++++ The input ++++
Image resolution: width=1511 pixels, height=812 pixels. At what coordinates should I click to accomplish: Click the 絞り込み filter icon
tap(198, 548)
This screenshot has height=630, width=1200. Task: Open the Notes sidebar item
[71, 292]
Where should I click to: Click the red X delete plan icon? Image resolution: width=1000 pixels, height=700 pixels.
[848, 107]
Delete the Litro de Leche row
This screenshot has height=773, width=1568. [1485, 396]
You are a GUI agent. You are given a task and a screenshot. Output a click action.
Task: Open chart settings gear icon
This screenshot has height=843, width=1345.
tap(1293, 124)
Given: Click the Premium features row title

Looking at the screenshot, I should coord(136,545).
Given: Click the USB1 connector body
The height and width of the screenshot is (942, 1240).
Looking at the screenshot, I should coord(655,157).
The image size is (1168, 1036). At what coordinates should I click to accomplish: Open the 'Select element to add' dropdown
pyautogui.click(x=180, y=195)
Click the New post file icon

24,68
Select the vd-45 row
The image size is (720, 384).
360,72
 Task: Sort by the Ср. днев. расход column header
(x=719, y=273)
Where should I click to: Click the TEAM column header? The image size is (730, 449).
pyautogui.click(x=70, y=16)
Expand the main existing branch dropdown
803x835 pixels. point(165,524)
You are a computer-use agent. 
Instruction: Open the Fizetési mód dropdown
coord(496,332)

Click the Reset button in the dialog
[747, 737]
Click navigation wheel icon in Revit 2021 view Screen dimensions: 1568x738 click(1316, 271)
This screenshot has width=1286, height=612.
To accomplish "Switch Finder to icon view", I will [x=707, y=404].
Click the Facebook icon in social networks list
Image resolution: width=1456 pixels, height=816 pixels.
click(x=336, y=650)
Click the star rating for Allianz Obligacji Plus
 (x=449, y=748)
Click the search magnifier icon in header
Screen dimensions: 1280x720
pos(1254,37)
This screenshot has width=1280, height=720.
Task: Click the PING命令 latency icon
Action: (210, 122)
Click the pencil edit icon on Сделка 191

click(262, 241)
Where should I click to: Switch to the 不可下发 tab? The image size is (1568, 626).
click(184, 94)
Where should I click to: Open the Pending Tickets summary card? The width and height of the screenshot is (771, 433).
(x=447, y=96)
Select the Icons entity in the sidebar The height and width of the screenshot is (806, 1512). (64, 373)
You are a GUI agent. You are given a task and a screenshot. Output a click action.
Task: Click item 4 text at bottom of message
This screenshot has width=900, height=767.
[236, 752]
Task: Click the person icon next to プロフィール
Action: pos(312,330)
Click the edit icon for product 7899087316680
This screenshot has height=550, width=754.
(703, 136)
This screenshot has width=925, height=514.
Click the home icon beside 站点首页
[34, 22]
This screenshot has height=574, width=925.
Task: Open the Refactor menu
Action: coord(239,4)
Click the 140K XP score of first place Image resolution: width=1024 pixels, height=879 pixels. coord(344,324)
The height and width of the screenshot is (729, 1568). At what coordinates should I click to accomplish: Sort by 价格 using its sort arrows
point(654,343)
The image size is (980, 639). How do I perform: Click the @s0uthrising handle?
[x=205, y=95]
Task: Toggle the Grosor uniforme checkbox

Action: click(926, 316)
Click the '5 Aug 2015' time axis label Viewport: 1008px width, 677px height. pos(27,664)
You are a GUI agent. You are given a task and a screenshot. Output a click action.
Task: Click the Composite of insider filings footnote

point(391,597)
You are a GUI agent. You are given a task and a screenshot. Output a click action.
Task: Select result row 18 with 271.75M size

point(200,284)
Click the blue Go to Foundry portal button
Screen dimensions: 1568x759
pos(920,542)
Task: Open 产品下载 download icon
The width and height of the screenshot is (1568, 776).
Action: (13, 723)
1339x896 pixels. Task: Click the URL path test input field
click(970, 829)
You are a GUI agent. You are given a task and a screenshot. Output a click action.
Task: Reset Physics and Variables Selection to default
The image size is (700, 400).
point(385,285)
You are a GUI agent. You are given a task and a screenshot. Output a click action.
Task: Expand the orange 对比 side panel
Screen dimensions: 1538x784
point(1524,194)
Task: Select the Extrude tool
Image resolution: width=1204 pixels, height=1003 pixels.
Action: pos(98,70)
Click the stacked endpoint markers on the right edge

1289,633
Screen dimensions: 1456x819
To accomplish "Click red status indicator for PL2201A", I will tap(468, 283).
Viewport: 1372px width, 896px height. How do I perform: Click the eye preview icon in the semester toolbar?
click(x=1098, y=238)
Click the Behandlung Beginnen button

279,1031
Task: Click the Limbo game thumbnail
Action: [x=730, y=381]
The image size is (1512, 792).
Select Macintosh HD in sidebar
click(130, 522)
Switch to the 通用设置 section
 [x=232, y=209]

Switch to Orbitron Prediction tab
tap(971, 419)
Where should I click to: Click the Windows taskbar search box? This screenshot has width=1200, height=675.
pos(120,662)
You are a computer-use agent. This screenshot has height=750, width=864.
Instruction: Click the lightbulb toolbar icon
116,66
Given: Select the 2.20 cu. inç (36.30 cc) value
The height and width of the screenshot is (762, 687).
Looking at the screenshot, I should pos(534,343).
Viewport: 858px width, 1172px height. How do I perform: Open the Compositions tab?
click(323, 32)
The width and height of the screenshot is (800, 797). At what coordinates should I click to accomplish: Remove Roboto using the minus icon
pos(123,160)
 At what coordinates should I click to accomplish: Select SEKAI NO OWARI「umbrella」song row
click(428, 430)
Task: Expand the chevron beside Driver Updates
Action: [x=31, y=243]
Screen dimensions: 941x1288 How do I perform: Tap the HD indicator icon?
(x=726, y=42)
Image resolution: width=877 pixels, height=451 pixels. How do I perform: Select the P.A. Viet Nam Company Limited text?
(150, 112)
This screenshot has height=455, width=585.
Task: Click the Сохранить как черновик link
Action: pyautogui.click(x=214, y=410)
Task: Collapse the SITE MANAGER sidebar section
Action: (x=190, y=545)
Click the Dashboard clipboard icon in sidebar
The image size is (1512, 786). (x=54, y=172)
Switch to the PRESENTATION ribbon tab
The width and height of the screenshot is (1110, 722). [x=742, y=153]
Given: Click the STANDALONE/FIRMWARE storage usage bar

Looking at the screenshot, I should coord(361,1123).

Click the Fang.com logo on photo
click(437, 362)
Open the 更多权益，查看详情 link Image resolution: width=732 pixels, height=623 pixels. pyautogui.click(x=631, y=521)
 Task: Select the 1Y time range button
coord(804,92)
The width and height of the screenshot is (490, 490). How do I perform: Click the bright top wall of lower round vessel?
++++
#### Task requirements
Copy the lines starting at the one containing "The width and height of the screenshot is (800, 797)." and ending at the one containing "(x=726, y=42)", both included, exactly as they appear.

#### Answer to the task
The width and height of the screenshot is (800, 797). At what coordinates should I click to accomplish: Remove Roboto using the minus icon
pos(123,160)
 At what coordinates should I click to accomplish: Select SEKAI NO OWARI「umbrella」song row
click(428, 430)
Task: Expand the chevron beside Driver Updates
Action: [x=31, y=243]
Screen dimensions: 941x1288 How do I perform: Tap the HD indicator icon?
(x=726, y=42)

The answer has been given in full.